### [DATASET]

***

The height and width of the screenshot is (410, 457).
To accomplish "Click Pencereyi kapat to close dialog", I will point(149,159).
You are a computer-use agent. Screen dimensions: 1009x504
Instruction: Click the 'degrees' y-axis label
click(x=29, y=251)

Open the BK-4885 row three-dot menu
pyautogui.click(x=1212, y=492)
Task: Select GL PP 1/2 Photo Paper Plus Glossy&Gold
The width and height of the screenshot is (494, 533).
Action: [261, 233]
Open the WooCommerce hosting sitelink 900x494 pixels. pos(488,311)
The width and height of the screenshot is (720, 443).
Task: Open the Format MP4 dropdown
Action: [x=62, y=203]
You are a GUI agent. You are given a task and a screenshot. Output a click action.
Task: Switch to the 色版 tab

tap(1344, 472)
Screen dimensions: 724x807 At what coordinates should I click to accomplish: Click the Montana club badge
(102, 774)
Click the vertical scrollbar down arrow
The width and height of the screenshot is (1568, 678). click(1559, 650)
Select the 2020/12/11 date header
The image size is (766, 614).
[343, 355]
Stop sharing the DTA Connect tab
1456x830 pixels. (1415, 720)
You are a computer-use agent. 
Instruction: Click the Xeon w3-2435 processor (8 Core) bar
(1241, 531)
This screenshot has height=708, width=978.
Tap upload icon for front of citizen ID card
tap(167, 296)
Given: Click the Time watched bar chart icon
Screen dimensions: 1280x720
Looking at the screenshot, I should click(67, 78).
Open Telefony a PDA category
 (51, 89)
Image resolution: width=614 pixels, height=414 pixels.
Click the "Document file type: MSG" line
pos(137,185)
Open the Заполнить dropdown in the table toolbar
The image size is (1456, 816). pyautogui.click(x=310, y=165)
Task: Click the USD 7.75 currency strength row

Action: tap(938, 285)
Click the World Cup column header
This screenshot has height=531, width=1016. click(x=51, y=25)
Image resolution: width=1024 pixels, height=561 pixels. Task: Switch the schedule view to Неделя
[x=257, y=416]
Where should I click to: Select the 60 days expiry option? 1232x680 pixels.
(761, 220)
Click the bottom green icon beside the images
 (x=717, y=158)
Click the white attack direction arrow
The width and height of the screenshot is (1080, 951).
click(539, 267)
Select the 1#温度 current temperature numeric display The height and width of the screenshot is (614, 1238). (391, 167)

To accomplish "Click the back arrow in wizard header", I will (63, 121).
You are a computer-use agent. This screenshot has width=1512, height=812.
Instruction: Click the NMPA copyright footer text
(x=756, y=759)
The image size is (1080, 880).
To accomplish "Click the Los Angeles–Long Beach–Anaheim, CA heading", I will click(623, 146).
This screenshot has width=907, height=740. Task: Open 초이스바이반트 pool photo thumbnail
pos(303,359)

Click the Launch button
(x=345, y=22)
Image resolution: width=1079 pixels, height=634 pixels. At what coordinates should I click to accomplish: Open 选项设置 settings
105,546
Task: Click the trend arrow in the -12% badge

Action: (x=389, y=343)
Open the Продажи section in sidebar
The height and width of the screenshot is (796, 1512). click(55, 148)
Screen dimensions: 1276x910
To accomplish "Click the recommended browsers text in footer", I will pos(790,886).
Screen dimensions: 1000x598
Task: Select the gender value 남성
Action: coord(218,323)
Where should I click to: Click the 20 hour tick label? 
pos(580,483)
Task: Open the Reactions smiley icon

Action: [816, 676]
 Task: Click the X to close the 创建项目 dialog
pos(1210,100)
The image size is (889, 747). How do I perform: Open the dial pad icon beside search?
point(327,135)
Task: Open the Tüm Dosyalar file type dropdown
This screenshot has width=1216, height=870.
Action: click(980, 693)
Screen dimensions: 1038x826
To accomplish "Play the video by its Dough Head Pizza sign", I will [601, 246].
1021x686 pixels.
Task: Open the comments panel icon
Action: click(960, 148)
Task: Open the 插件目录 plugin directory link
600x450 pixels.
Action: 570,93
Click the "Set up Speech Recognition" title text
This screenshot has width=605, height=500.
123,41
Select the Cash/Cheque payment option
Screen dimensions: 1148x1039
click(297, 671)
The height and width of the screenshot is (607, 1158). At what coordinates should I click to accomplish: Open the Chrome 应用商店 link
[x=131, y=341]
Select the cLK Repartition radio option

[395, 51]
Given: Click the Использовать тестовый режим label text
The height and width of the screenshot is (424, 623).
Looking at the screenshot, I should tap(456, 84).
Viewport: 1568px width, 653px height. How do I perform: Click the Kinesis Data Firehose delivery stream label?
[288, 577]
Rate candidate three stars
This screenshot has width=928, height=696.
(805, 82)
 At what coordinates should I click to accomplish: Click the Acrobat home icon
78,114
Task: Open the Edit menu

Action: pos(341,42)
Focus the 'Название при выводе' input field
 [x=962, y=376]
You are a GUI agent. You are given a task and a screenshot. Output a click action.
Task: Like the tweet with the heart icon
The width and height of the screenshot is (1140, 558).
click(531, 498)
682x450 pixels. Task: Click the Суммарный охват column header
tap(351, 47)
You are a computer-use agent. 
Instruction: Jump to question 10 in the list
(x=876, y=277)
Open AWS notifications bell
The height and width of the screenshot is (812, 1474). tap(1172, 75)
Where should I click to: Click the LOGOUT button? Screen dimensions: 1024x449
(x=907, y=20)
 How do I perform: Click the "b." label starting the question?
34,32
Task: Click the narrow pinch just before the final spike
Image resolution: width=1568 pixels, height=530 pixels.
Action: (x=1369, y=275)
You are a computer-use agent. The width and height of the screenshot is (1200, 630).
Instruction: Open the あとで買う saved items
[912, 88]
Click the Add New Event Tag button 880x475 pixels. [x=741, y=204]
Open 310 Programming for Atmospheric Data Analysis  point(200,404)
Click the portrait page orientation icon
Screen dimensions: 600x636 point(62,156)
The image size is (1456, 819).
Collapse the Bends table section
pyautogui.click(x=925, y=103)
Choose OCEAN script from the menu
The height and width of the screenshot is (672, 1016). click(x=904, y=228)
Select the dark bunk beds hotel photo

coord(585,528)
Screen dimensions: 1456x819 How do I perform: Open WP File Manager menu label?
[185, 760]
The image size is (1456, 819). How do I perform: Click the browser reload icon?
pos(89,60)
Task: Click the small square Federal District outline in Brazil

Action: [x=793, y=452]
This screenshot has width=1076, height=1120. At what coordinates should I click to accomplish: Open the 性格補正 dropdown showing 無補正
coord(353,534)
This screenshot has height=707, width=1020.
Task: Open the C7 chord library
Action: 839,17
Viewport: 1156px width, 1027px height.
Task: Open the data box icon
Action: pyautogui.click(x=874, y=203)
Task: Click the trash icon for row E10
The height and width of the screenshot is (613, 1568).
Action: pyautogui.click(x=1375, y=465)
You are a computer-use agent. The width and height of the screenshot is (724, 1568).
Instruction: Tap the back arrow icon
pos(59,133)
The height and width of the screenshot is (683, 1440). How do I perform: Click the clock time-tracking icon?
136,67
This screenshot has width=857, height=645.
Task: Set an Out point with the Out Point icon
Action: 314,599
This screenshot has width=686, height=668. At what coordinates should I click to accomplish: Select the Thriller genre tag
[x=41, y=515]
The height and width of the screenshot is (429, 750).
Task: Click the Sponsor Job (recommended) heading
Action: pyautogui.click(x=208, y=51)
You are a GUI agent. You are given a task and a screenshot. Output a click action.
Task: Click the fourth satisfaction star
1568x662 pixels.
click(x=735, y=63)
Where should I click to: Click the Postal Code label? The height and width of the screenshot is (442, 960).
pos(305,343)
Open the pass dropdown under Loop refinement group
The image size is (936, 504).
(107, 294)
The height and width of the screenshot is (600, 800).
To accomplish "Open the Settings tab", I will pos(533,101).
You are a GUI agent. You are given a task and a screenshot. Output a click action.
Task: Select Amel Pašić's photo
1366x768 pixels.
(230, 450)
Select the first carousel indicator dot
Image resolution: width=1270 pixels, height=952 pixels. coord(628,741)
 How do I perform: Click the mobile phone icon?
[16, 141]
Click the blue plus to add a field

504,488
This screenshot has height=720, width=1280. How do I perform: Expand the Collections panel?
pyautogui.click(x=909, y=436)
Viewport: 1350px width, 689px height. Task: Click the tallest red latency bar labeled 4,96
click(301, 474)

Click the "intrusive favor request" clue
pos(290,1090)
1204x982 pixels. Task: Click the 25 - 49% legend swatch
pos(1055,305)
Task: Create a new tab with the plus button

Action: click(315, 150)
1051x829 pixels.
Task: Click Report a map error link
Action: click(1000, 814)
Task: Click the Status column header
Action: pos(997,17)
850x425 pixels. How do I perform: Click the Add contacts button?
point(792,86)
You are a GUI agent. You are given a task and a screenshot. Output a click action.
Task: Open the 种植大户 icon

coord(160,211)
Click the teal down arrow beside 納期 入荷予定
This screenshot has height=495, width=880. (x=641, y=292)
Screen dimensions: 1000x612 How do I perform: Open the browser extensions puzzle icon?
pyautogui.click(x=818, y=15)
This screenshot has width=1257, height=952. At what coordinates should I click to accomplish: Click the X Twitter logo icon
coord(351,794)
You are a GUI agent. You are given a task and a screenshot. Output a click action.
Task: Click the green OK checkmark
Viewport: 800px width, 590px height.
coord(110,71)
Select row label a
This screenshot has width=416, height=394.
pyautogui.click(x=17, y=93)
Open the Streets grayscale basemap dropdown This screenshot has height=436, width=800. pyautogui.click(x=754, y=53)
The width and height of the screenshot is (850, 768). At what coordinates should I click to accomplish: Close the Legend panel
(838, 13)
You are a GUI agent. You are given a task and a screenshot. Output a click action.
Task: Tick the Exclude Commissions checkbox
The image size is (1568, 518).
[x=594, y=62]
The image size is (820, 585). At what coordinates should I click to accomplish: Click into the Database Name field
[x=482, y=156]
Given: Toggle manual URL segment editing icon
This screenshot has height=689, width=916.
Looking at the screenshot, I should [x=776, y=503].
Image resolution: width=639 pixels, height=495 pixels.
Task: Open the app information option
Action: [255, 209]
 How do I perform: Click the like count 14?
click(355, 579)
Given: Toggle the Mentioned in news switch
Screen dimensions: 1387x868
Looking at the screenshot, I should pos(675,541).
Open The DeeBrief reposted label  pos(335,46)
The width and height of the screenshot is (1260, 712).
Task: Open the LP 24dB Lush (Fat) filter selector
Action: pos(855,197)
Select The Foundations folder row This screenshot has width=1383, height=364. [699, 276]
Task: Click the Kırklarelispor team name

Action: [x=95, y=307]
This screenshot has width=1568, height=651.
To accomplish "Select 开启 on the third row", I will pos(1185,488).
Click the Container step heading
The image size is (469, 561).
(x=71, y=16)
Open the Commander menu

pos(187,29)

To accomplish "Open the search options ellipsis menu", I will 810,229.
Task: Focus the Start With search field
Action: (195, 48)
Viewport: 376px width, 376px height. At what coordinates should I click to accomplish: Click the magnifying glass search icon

***

Count the lines of the data that hold the string "Toggle", and give that number as the entire reply.

### [ANSWER TO THE EXERCISE]
2